Love Songs

It occurred to me today that our expectations might be a little messed up.

A friend and I were listening to music earlier today and we heard the song, I’m Gonna Be (500 Miles) by The Proclaimers.

It was a one-hit wonder song from a one-hit wonder band, to my recollection, and while the song was playing, we commented on the fact that the song was basically a list of several unrealistic promises that the balladeer was making to the target of the love song.

My friend, who is always very astute and observant, made a note that you just don’t hear love songs where the singer promises to do the things that often upset spouses when they go undone.

When he said this, I laughed and thought to myself, “How little we understand about what to expect when we are first starting things out?”

How about this for the first line of a love song: “I will show you my love by picking up my dirty socks.”

Love songs like these, while they would certainly be more honest with respect to what marriage and the marital experience end up being like, they wouldn’t be very “romantic”. They wouldn’t end up at the top of the charts, I don’t think.

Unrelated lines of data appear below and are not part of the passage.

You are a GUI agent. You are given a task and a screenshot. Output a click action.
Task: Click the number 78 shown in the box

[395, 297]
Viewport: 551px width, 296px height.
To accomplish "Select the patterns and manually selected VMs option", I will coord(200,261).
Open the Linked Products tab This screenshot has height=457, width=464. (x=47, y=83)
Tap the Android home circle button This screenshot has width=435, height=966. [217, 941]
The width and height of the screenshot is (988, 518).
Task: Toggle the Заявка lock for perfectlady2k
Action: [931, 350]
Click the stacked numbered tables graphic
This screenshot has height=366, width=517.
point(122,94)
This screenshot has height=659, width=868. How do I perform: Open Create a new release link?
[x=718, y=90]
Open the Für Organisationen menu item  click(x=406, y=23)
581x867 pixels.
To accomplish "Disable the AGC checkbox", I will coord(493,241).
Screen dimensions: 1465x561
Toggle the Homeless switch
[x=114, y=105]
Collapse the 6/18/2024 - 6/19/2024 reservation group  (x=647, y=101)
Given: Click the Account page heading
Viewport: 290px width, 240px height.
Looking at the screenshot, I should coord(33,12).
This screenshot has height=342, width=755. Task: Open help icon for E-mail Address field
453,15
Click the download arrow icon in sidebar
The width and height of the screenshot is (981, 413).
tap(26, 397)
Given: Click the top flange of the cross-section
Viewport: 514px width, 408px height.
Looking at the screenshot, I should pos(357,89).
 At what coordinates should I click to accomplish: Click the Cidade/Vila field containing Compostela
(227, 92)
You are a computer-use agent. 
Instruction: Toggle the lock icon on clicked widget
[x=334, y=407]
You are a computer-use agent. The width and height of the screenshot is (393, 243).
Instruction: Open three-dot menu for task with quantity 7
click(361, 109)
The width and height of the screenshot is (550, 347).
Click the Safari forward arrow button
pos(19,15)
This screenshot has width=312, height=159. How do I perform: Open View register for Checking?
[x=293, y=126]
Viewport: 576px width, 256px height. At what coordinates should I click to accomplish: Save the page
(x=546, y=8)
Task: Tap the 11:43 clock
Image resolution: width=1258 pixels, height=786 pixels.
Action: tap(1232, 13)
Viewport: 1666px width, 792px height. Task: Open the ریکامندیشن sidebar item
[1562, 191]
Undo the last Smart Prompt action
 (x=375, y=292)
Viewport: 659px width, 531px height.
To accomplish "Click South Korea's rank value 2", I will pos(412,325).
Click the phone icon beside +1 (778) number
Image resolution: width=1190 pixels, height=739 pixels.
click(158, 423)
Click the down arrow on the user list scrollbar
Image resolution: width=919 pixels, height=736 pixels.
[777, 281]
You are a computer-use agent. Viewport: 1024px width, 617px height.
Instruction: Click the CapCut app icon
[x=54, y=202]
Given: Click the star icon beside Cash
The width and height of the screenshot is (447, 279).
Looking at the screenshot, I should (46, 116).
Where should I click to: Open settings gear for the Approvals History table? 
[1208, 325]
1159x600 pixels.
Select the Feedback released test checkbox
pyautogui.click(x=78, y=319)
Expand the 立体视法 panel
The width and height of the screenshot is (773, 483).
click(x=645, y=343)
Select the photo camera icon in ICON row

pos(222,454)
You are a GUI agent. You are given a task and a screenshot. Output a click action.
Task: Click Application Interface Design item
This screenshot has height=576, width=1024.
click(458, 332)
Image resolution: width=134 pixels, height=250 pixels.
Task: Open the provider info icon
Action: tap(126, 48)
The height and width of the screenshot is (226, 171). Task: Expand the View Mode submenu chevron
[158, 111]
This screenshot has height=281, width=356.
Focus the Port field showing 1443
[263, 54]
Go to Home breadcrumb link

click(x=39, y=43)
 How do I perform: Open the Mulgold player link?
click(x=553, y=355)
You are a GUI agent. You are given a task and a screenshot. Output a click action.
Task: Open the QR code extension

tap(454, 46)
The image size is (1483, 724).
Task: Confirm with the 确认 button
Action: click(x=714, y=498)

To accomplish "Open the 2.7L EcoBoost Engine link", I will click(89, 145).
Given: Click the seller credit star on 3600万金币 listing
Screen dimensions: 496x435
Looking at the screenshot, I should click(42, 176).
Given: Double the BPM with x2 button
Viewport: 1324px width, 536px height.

The funny thing about the word “romantic” is that it has two definitions –> the definition that is not “an expression of feelings of love” is rather “related to an idealized view of reality”.

Talk about ironic –> romantic means delusional.

And, if you stop to think about it, romantic notions about marriage are idealized views of reality. The woman who marries the husband, thinking that her new husband is going to be the ideal Prince Charming, is being a romantic –> in both senses of the word, perhaps. The man who marries the wife, thinking that her new wife is going to be the ideal, is being romantic.

The truth of the matter is that these expectations are unrealistic, because people are humans. Humans are imperfect and incapable and disappointing.

What you end up discovering is that your wife can’t cook, or your husband can’t remember to put the seat down when he’s done, or your wife doesn’t understand the basics of washing laundry, or your husband is more likely to injure himself with a power tool than to be productive with one.

The major issue here is expectations.

* * *

I partially blame Disney, at least when it comes to all of this ‘unrealistic romantic expectations’ non-sense. While, more often than, it’s quite harmless how young children are affected by any individual piece of programming that they watch early on, the overall effect of all of that programming, piled piece on top of piece on top of piece, is that it starts to lead to an entire set of unrealistic –dare I say, romantic– expectations that we carry into our relationships with other people.

As guilty as Disney might be in peddling unrealistic expectations, specifically when it comes to romance, Hollywood is –in general– another place where we tend to get our unrealistic expectations of the world. When was the last time that you saw a movie where the main character popped a zit? Or lanced a blister to let the puss out? When was the last time that you saw a romantic film where the husband had to help his wife put her anti-fungal cream on her toenails?

We end up with unrealistic expectations when we think that the real world will operate the way that it does in the videos we watch.

It just doesn’t.

* * *

There are certainly many areas of life where unrealistic expectations set us up for disappointment and hurt feelings down the line. You’ve probably heard it said that, “If you don’t expect too much, it’s harder to be let down.”

While this is a cynical way of looking at life, it does work, and I can speak from experience on this. As often as I have been disappointed in the way that things sometimes turn out in life, I have tried to make it my practice to –at the very moment when I realize that I am feeling disappointed– to ask myself to review my expectations, to see whether or not I was being unrealistic or idealistic.

Just earlier this evening, a couple of hours ago, I was significantly disappointed to discover that I wasn’t going to be getting something that I had been looking forward to all day long, something that I was led to believe that I would be getting. At that point, as the disappointment set in, I realized that I wasn’t at all reasonable to have expected the thing in the first place, in light of the circumstances.

When things don’t turn out as I would like them to turn out, it is true
–almost every time– that I was expecting too much or that I was being unrealistic in the first place.

* * *

If Bruno Mars could release his next hit single and the lyrics could go something like, “Baby, I will show you how deeply I love you by taking care of the cat litter every time it should be done”, that would get the world a little bit closer to a realistic understanding of what it really means to be devoted to someone. Or, if Disney’s next Prince Charming could avoid slaying dragons, conquering enemy armies, and traveling hundreds of miles to save the Princess, so that he could instead devote his full energy and whole-hearted enthusiasm to learning how to keep a bathroom clean, then the Princess might be even more impressed by his level of commitment.

What I’m really saying is that we need to be careful when it comes to what we are expecting of each other.

One thought on “Love Songs

  1. I like where you ended this – what lyrics songs should have, or stories fairytales should tell, if they are going to be realistic and point us to what true devotion looks like.

    This raises an interesting question: how can we cultivate imaginations which retain the ability to inspire and captivate, but also are more realistic and honest?